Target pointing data

▼

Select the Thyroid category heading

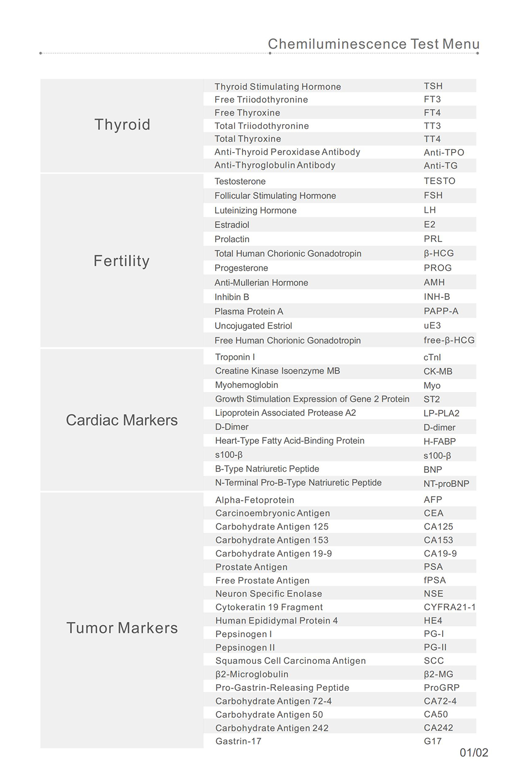click(122, 125)
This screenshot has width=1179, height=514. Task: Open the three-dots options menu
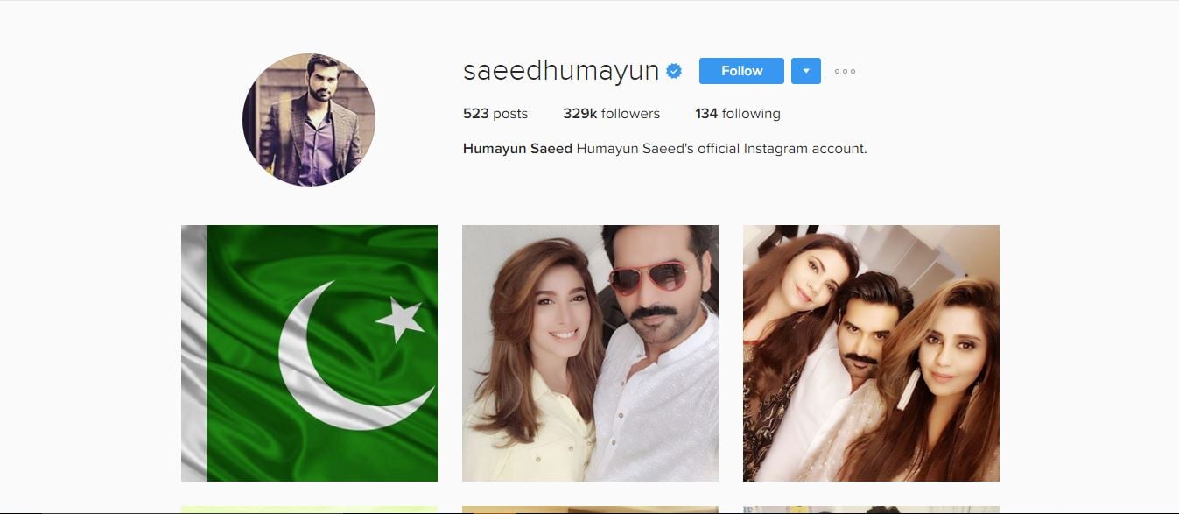point(845,71)
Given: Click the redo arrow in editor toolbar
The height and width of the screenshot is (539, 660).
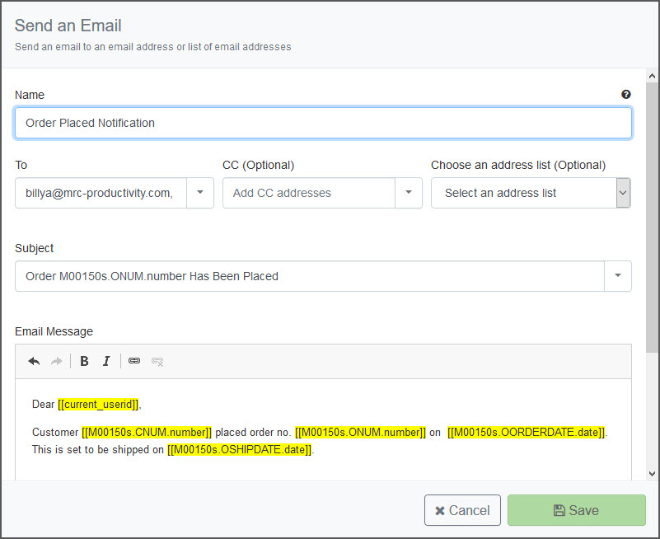Looking at the screenshot, I should pos(56,361).
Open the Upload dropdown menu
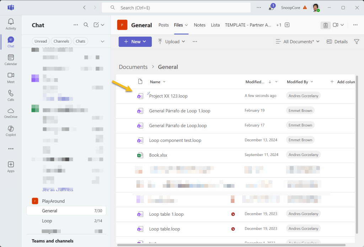This screenshot has width=364, height=247. click(172, 42)
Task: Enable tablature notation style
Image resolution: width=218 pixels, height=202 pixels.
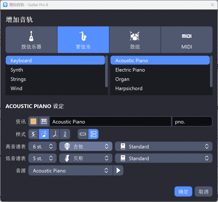Action: point(33,134)
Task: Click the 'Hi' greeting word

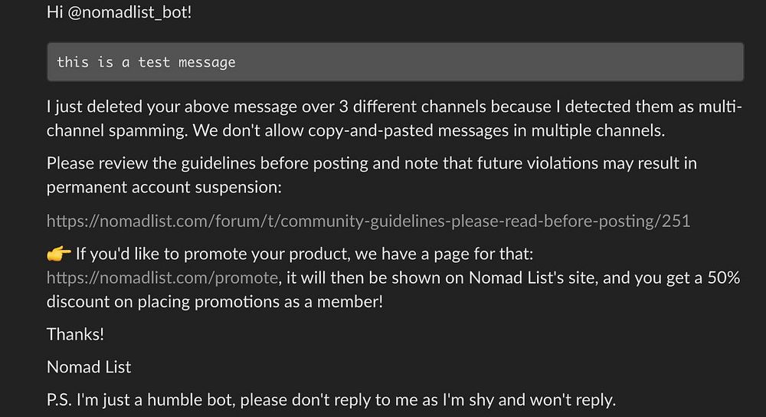Action: click(54, 12)
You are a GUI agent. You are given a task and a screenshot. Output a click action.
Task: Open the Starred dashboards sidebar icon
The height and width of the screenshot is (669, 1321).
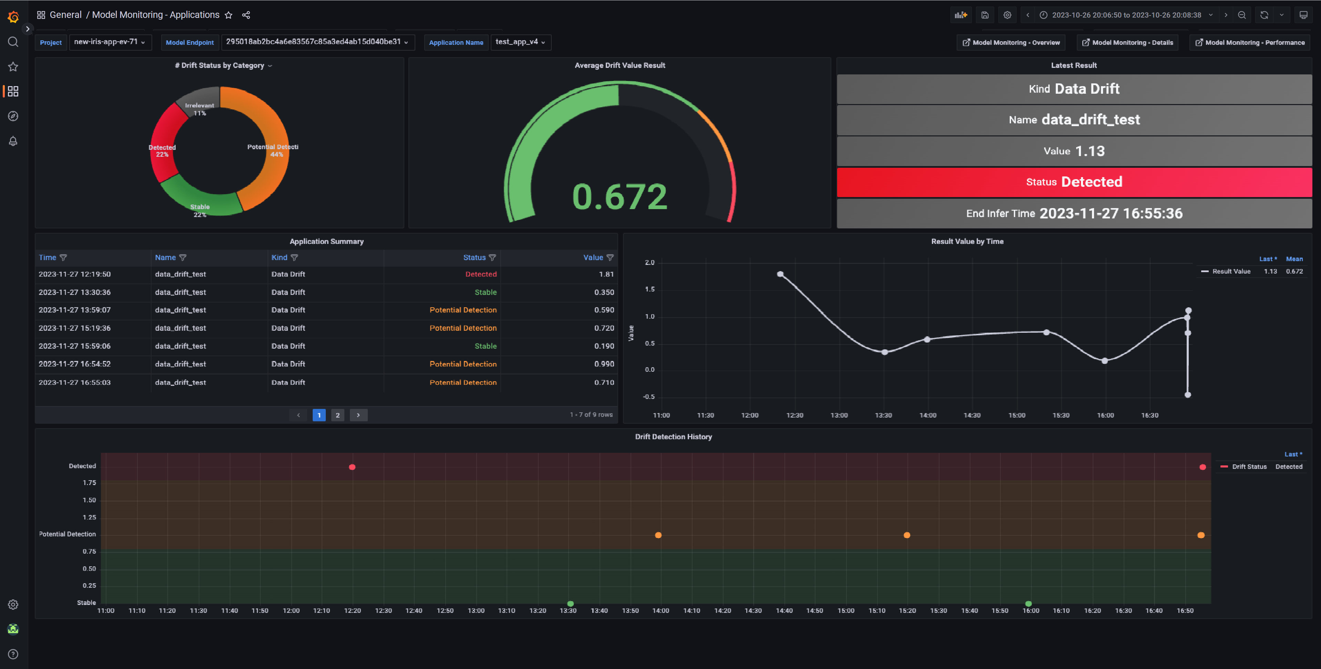13,66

▲

#### EXERCISE REQUIREMENTS
Rewrite all of the records with every "Open" changed to "Expand" and everything else left as it is. Leave the pictures out of your answer.

#### IN RESPONSE
Select the Thyroid category heading

click(122, 125)
This screenshot has width=1179, height=514. Task: Expand the three-dots options menu
point(845,71)
Given: Click the redo arrow in editor toolbar
The height and width of the screenshot is (539, 660).
Looking at the screenshot, I should pos(56,361).
Expand the Upload dropdown menu
This screenshot has width=364, height=247. click(172, 42)
Task: Enable tablature notation style
Image resolution: width=218 pixels, height=202 pixels.
Action: point(33,134)
Task: Click the 'Hi' greeting word

Action: click(54, 12)
You are a GUI agent. You are given a task and a screenshot. Output a click action.
Task: Expand the Starred dashboards sidebar icon
The height and width of the screenshot is (669, 1321).
13,66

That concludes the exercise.